Text
begin

4 Replies Latest reply on Jul 11, 2016 2:37 PM by lonelygoat

    debug / release version of host code behave differently

    lonelygoat

      Hi there,

       

      I am trying to figure out why debug version and release version of my app written in c++ using opencl c++ api act differently. Basically what my app does is:

       

      1. create a few kernels

      2. create a set of buffers

      3. set kernel arguments

       

      then execute these kernels in a loop by repeatedly call clEnqueueNDRangeKernel with a single in order command queue(oddly enough, if I use a new command queue for each command, the outcome changes. commands are properly synchronized of course). There are some read/write commands spread in the queue.

       

      I understand that c++ debug / release version behave differently may happen, but it seems to be pretty simple code in c++ side. I think I may have missed something in host code...

       

      Could any one give me some hints please ? Thanks in advance.

        • Re: debug / release version of host code behave differently
          dipak

          Hi,

          From your above description, it's difficult to suggest anything without knowing what type of difference you're observing or referring. It would be great if you can share your code (host + kernel) and point out the exact problem you are observing. Please also specify your setup details (OS, GPU, driver etc.).

           

          Regards,

            • Re: debug / release version of host code behave differently
              lonelygoat

              Hi kipak,

               

              Thanks for the reply. below are some system info:

               

                  OS: Windows 10 64bit

                  GPU: amd radeon R5 230

                  sdk: amd app sdk 2.9

                  opencl 1.2

               

              there are 4 kernels, simple ones like initializing a buffer work fine. code of the 2 main kernels are pretty lengthy, which are adopted from c code. I have carefully checked them to make sure there are no pointers in struct (I will double check them again later)...

end

Available data

begin

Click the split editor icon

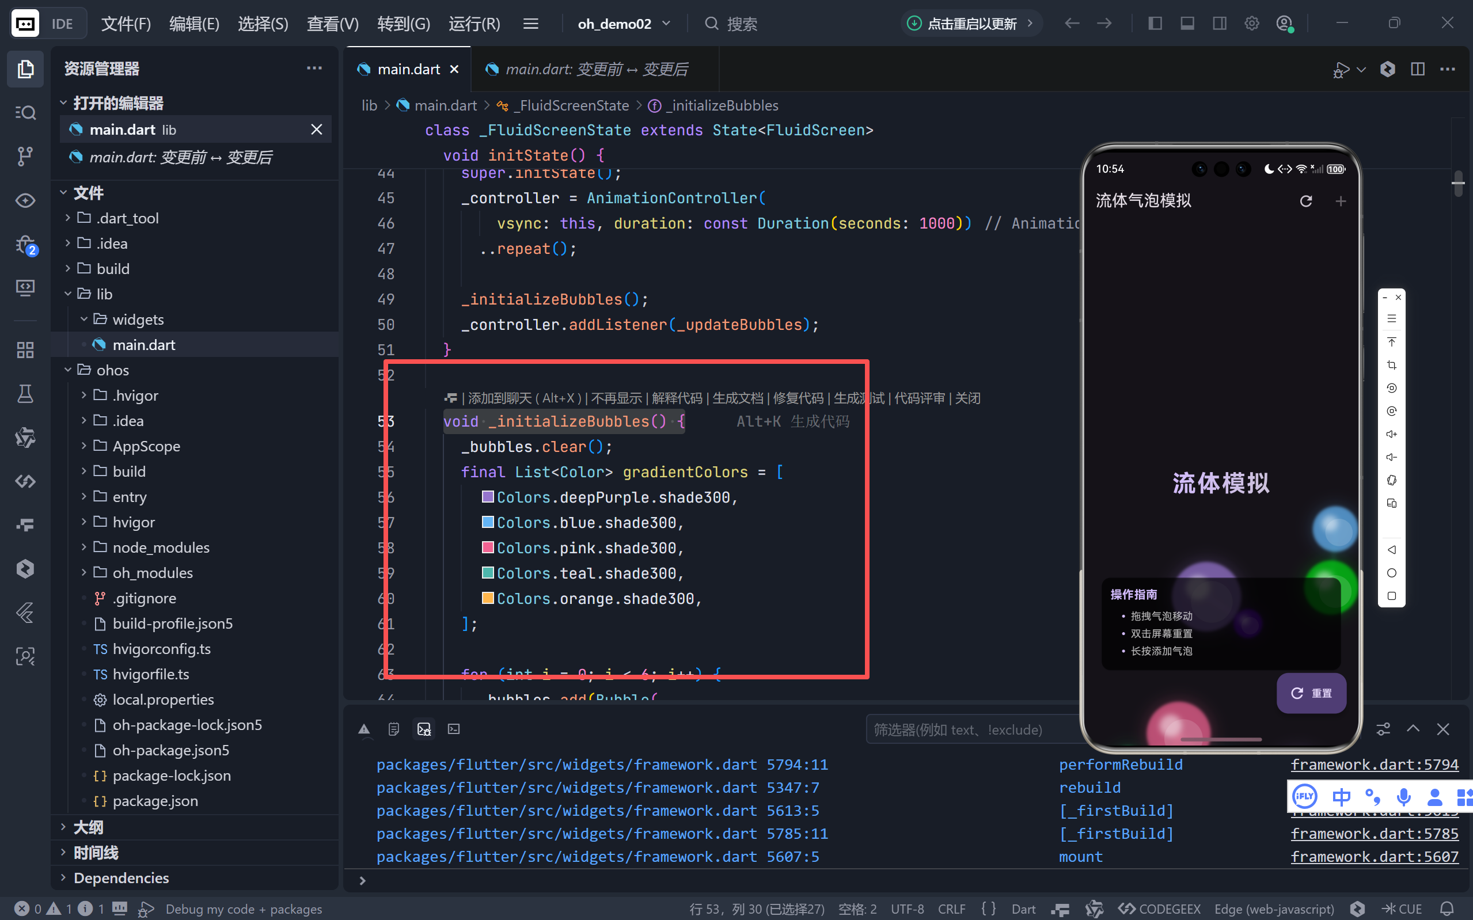tap(1417, 69)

end

Task instructions
**A.** Using the thread, mark each statement yes or no and quote the words that settle it. (i) The app runs its kernels through a single in-order command queue. (ii) The poster's machine has an NVIDIA graphics card. (iii) The two main kernels were written from scratch rather than adapted from other code.
**B.** Answer these from the thread, one per line: (i) What is the second step in the list of what the app does? (ii) Which SDK does the poster use? (iii) How many kernels are there in total?

Task-by-task results
**A.**
(i) Yes: "with a single in order command queue"
(ii) No: "GPU: amd radeon R5 230"
(iii) No: "which are adopted from c code"

**B.**
(i) Create a set of buffers.
(ii) AMD APP SDK 2.9.
(iii) Four.